Here, we implement a data structure that we call a #RedBlackTree#.
\index{RedBlackTree@#RedBlackTree#}%
This structure implements a particular variant of red-black trees that
satisfies an additional property:
\begin{prp}[left-leaning]\prplabel{left-leaning}\prplabel{redblack-last}
  \index{left-leaning property}%
  At any node #u#, if #u.left# is black, then #u.right# is black.
\end{prp}
Note that the red-black tree shown in \figref{redblack-example}  does
not satisfy the left-leaning property;  it is violated by the parent of
the red node in the rightmost path.

The reason for maintaining the left-leaning property is that it reduces
the number of cases encountered when updating the tree during #add(x)#
and #remove(x)# operations.  In terms of 2-4 trees, it implies that every
2-4 tree has a unique representation:  A node of degree two becomes
a black node with two black children.  A node of degree three becomes
a black node whose left child is red and whose right child is black.
A node of degree four becomes a black node with two red children.

Before we describe the implementation of #add(x)# and #remove(x)# in
detail, we first present some simple subroutines used by these methods
that are illustrated in \figref{redblack-flippullpush}.  The first two
subroutines are for manipulating colours while preserving the black-height
property.
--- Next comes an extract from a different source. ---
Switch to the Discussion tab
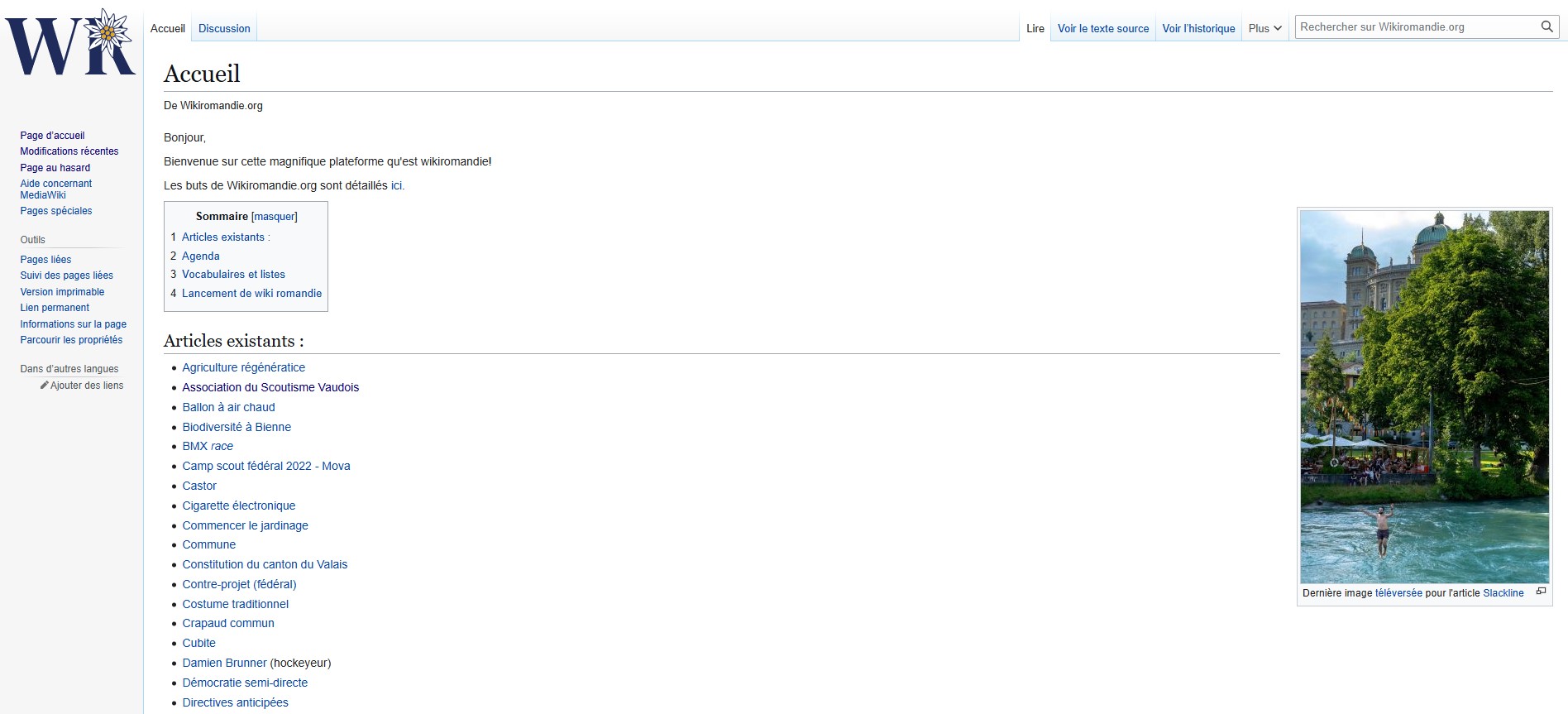Viewport: 1568px width, 714px height. click(x=224, y=28)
The #pushBlack(u)# method takes as input a black node #u#
that has two red children and colours #u# red and its two children black.
The #pullBlack(u)# method reverses this operation:
\codeimport{ods/RedBlackTree.pushBlack(u).pullBlack(u)}

\begin{figure}
  \begin{center}
    \includegraphics[width=\ScaleIfNeeded]{figs/flippullpush}
  \end{center}
  \caption{Flips, pulls and pushes}
  \figlabel{redblack-flippullpush}
\end{figure}

The #flipLeft(u)# method swaps the colours of #u# and #u.right#
and then performs a left rotation at #u#.  This method reverses the
colours of these two nodes as well as their parent-child relationship:
\codeimport{ods/RedBlackTree.flipLeft(u)}
The #flipLeft(u)# operation
is especially useful in restoring the left-leaning property at a node
#u# that violates it (because #u.left# is black and #u.right# is red).
In this special case, we can be assured that this operation preserves both
the black-height and no-red-edge properties.  The #flipRight(u)# operation
is symmetric with #flipLeft(u)#, when the roles of left and right are reversed.
\codeimport{ods/RedBlackTree.flipRight(u)}

\subsection{Addition}

To implement #add(x)# in a #RedBlackTree#, we perform a standard
#BinarySearchTree# insertion to add a new leaf, #u#, with $#u.x#=#x#$ and
set $#u.colour#=#red#$.  Note that this does not change the black height
of any node, so it does not violate the black-height property.  It may,
however, violate the left-leaning property (if #u# is the right child of
its parent), and it may violate the no-red-edge property (if #u#'s parent
is #red#).  To restore these properties, we call the method #addFixup(u)#.
\codeimport{ods/RedBlackTree.add(x)}

Illustrated in \figref{rb-addfix}, the #addFixup(u)# method takes
as input a node #u# whose colour is red and which may violate the
no-red-edge property and/or the left-leaning property.  The following
discussion is probably impossible to follow without referring to
\figref{rb-addfix} or recreating it on a piece of paper.  Indeed, the
reader may wish to study this figure before continuing.

\begin{figure}
  \begin{center}
    \includegraphics[width=\ScaleIfNeeded]{figs/rb-addfix}
  \end{center}
  \caption{A single round in the process of fixing Property~2 after
  an insertion.}
  \figlabel{rb-addfix}
\end{figure}

If #u# is the root of the tree, then we can colour #u# black to restore
both properties.  If #u#'s sibling is also red, then #u#'s parent must be
black, so both the left-leaning and no-red-edge properties already hold.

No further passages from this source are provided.